Il light design curato da Carsen e da Peter Van Praet ammanta le scene di Patrick Kinmonth, dalle diverse tonalità di verde, nero e rosso, di luci cupe e confondenti in un progressivo mancar di forze.

Sul versante musicale, Zuzana Marková ci convince con una Violetta piacente e dai capelli lunghissimi, quasi una Maddalena, analizzata in ogni minimo dettaglio con gesti decisi e sempre opportuni. Marková si trova a suo agio nel secondo e terzo atto, dove la voce rivela una chiara predisposizione al drammatico. Fraseggio vario, ottima tenuta dell’intonazione, Marková regala dei bellissimi piani in Dite alla giovine, un sofferto Addio del passato e un carismatico Gran Dio! Morir si giovane.

Airam Hernández nei panni di Alfredo è una piacevole scoperta. Non il solito bamboccione, ma un amante sanguigno, virile, scevro da languidi romanticismi. La voce è pulitissima, intonata, calda nei centri. Germont può contare sull’esperienza di Vladimir Stoyanov, interprete sicuro e preciso. William Corrò è barone ipervirile dalla voce sempre chiara e imperiosa. Puntuale l’Obigny di Matteo Ferrara come il Grenvil di Luciano Leoni. Flora corretta quella di Elisabetta Martorana. Completano il cast Sabrina Vianello come Annina e Enrico Iviglia, Gastone.
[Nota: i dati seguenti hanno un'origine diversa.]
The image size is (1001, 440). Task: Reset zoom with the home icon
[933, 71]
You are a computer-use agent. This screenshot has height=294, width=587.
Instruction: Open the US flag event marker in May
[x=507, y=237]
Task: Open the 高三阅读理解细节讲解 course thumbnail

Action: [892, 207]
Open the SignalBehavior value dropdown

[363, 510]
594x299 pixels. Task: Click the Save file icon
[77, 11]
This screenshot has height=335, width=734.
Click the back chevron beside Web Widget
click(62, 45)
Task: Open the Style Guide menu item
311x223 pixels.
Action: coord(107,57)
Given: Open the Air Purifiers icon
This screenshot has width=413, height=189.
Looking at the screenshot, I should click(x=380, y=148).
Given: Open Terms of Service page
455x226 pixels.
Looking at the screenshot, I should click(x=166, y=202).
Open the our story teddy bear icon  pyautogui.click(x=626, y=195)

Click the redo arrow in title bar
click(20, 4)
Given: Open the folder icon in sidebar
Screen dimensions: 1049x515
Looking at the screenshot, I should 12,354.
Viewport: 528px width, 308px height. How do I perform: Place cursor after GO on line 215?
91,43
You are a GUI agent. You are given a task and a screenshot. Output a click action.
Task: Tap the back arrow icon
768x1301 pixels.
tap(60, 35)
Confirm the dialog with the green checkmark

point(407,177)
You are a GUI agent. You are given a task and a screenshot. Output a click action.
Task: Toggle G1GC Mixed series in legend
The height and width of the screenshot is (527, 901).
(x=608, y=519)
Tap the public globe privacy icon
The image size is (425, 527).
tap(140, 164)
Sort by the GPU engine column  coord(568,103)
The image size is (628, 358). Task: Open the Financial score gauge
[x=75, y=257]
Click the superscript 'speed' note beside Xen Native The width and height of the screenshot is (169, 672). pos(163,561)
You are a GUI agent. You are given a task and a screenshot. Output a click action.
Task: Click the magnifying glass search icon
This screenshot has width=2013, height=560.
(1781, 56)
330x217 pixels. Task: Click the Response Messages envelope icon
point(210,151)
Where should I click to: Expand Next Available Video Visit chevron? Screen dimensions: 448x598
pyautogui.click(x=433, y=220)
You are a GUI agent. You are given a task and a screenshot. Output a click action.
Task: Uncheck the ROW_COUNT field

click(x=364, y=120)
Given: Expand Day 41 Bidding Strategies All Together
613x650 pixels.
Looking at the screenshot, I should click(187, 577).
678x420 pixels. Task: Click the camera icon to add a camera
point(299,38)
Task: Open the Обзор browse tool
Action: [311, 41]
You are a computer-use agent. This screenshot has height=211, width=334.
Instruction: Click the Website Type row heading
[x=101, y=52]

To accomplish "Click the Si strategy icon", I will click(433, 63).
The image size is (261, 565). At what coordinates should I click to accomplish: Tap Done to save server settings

Il Coro, preparato da Claudio Marino Moretti, è in splendida forma.

Stefano Ranzani dirige l’Orchestra con grande ispirazione, in costante dialogo con il palco. Il suono è pulito, ottime le dinamiche e i tempi scelti in una fluidità che ben si confà al precipitare degli eventi.

Sala piena e applausi convinti per Marková, Hernández e Stoyanov.